November 2, 2007
Diva.
"The re-release of Jean-Jacques Beineix's postmodern classic Diva at Film Forum this week may come as a surprise," writes Benjamin Sutton in the New York Press. "Not because it doesn’t deserve it, but because it has aged so well."
"Conspicuously clever and shamelessly glam, Diva contrived a neo-new-wave sensibility with a post-Pop gloss that came to be known as 'cinéma du look,' a Franglais label for the micro-movement of super-stylish, unabashedly romantic pictures made throughout the 80s by a clique of bright young things including Beineix, Luc Besson and Leos Carax," writes Nathan Lee in the Voice. "If Beineix's garish pop aesthetic was ahead of its time, it wasn't by much. Five months after the Paris release, the small-screen equivalent of 'cinéma du look' began broadcasting on the newfangled cable network MTV."
Updated through 11/7.
"What could be more natural than the juxtaposition of the industrial and the New Wave - the hero's crumbling concrete walls and the bright-pink vinyl coat of Thuy An Luu as a pubescent Vietnamese shoplifter," writes David Edelstein in New York. "The aquarium that seesaws—fluorescent blue water sloshing—in the middle of the loft of the Zen avatar (Richard Bohringer) is like the film frame itself, off-balance in the most balanced way imaginable."

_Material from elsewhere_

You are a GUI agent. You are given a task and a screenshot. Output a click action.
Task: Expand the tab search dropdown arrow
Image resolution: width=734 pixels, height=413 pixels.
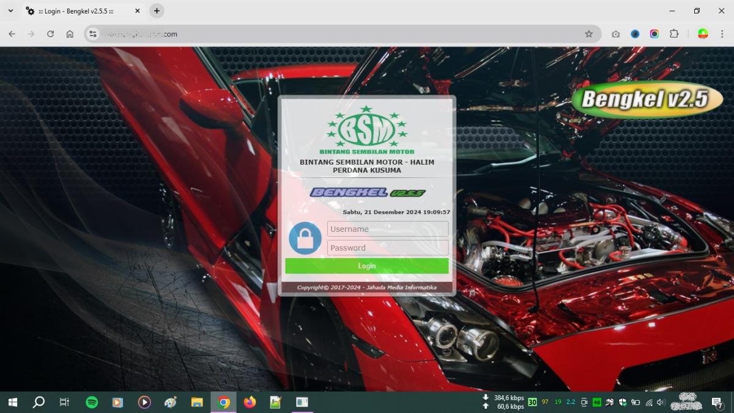(10, 11)
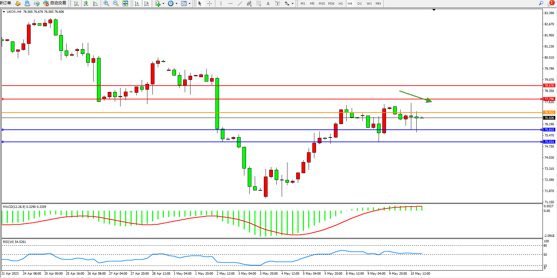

"It's a supremely gorgeous and supremely shallow motion picture, but it believes in art with a capital A. And practically nobody does anymore," writes Andrew O'Hehir in Salon.
Update, 11/7: "Coincidentally, Blade Runner, made around the same time, is also being re-released now," notes Steve Erickson at ScreenGrab. "The two films share several points of contact, especially a nostalgia for film noir and an indulgence in style that manifests itself in blue-tinged cinematography and impossibly detailed production design."